(Assigned task) In the lines below, look for "agent". Copy each line where it appears.

(Information shown)
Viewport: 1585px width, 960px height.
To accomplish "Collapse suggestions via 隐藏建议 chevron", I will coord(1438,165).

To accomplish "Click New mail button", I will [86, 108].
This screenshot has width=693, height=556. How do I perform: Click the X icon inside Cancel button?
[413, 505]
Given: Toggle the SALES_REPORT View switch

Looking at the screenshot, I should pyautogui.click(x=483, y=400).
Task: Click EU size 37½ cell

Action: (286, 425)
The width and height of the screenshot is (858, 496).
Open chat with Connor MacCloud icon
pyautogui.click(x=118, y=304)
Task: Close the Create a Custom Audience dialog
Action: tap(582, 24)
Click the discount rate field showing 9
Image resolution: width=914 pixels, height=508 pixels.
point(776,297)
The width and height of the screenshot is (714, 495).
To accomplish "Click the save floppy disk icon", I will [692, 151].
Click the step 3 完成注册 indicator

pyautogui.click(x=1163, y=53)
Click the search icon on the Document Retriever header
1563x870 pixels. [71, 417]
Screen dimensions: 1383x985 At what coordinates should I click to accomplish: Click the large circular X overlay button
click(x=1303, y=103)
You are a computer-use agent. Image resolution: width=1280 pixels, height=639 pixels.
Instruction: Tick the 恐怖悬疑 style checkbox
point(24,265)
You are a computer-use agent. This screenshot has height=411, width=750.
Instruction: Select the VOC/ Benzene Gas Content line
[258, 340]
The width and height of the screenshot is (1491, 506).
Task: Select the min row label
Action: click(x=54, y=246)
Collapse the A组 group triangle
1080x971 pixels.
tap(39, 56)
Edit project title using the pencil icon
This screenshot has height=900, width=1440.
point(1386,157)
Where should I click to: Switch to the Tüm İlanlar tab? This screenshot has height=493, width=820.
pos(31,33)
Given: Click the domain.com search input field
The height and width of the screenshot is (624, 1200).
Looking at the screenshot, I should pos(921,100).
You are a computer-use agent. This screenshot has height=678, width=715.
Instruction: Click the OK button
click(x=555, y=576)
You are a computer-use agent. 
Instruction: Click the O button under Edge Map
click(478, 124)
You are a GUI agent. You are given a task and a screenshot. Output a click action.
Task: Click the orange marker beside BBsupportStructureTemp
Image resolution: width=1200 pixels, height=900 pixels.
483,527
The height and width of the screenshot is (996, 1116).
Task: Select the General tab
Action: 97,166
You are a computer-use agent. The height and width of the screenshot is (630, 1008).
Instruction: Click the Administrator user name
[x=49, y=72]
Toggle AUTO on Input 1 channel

(Solution)
You are a computer-use agent. Image resolution: width=1280 pixels, height=639 pixels.
You are a computer-use agent. This screenshot has height=411, width=750.
You are a computer-use agent. This screenshot has height=678, width=715.
You are a computer-use agent. 
You are a GUI agent. You are given a task and a screenshot. Output a click action.
You are a computer-use agent. The height and width of the screenshot is (630, 1008).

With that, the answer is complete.